Begleitung Anerkennungsverfahren bOJA

Auftraggeber: bOJA
Laufzeit: Februar 2018 bis Dezember 2019
Ansprechperson GÖG: Daniela Rojatz

Jugendliche in Österreich verfügen über eine vergleichsweise geringe Gesundheitskompetenz. Die Offene Jugendarbeit ist ein wichtiges Setting für Mädchen und Burschen während des Übergangs von der Kindheit ins Erwachsenenalter. Nicht zuletzt werden in der Jugendphase viele Kompetenzen von lebenslanger Bedeutung für die soziale und gesundheitliche Chancengerechtigkeit entwickelt.

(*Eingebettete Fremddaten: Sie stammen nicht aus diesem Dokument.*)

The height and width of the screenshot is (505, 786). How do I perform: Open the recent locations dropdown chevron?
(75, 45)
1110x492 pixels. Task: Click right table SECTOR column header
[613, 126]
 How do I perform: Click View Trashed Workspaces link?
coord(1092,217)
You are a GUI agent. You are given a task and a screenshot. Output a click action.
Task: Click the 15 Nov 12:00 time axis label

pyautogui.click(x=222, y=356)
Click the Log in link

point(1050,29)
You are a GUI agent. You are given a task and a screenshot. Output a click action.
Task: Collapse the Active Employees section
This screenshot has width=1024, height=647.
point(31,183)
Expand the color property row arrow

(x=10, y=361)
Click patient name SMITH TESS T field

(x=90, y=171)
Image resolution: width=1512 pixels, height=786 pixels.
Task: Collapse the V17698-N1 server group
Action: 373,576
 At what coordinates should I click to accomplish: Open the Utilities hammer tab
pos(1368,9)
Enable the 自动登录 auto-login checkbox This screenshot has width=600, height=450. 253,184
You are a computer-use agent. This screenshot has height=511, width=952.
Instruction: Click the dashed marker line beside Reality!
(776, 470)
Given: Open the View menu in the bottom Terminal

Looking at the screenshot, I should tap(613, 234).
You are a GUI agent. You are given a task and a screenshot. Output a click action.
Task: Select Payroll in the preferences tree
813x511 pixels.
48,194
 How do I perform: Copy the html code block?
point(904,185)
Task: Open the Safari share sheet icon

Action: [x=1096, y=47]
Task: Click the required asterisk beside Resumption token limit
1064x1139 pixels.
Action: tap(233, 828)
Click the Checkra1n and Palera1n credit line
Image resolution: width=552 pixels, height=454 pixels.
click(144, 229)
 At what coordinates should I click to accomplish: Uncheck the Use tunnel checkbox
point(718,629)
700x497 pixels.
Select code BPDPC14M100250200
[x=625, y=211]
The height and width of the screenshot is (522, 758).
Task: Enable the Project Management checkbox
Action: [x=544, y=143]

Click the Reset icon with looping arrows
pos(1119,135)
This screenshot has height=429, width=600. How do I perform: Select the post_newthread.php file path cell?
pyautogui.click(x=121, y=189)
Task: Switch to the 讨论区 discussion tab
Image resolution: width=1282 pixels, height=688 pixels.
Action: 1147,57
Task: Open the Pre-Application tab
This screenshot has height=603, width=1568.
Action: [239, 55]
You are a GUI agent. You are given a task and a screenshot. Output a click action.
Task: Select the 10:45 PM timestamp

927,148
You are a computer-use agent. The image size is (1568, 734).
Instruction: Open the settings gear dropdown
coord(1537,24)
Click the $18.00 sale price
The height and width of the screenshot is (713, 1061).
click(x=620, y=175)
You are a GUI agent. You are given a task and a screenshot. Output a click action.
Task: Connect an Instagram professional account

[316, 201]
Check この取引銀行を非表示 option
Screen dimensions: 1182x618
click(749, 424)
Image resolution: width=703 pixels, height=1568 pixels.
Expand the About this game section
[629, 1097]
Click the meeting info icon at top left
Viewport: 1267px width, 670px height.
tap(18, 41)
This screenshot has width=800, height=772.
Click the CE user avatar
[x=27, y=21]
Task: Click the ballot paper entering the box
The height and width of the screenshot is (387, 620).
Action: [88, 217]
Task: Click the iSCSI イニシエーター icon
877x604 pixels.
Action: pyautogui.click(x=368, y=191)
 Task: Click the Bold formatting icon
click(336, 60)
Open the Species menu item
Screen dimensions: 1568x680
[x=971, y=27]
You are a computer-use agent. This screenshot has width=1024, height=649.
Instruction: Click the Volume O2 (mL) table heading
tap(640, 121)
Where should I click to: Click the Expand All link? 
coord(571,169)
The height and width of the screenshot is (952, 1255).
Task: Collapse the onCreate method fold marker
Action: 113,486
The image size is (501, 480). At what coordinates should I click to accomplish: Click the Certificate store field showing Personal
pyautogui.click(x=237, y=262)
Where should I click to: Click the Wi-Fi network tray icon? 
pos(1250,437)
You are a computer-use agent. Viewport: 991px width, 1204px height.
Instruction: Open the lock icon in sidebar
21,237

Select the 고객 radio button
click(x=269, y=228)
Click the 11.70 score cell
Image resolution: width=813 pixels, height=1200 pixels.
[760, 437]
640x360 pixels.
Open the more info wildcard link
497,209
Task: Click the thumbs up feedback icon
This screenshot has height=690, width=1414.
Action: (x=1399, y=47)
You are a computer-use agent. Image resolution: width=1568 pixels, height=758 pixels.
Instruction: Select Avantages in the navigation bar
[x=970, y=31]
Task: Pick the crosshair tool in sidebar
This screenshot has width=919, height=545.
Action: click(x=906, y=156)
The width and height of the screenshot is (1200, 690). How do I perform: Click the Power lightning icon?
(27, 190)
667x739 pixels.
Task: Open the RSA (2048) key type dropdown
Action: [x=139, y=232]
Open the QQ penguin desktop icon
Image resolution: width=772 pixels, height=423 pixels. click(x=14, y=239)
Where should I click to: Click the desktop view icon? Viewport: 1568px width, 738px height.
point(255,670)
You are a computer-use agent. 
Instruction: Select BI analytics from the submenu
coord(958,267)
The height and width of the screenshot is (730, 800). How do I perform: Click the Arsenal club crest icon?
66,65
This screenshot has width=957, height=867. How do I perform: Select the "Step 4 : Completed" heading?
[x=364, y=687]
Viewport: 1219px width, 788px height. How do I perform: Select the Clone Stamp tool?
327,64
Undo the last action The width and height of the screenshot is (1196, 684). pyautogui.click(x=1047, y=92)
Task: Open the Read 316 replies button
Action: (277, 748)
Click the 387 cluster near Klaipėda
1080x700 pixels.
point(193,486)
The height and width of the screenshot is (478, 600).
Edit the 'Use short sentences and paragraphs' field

Entsprechend beschäftigte sich Offene Jugendarbeit in Österreich in den letzten Jahren vertiefend mit dem Thema organisationale Gesundheitskompetenz. Vertreterinnen und Vertreter der Offenen Jugendarbeit und der Jugendinfos entwickelten auf der Grundlage des „Wiener Konzepts Gesundheitskompetenter Krankenbehandlungsorganisationen“ Kriterien  für „Gesundheitskompetente Offene Jugendarbeit“. Im Rahmen des Projekts möchte das bundesweite Netzwerk Offene Jugendarbeit (bOJA) Einrichtungen der Offenen Jugendarbeit dazu motivieren, sich systematisch mit ihrer organisationalen Gesundheitskompetenz auseinanderzusetzen. Hierfür wird ein Anerkennungsverfahren entwickelt, um interessierten Einrichtungen die Möglichkeit zu geben, sich als „gesundheitskompetentes Jugendzentrum“ bzw. als Ort „gesundheitskompetenter mobiler Offener Jugendarbeit“ auszeichnen zu lassen.

Die Gesundheit Österreich unterstützt die Entwicklung des Anerkennungsverfahrens durch Recherche- und Beratungsaktivitäten, basierend auf den Erfahrungen mit organisationaler Gesundheitskompetenz und Anerkennungs- und Zertifizierungsverfahren im Rahmen des Österreichischen Netzwerks Gesundheitsfördernder Krankenhäuser und Gesundheitseinrichtungen – „Rauchfreie Gesundheitseinrichtungen“ und „Baby-friendly Hospitals“ – sowie des „Selbsthilfefreundlichen Krankenhauses“.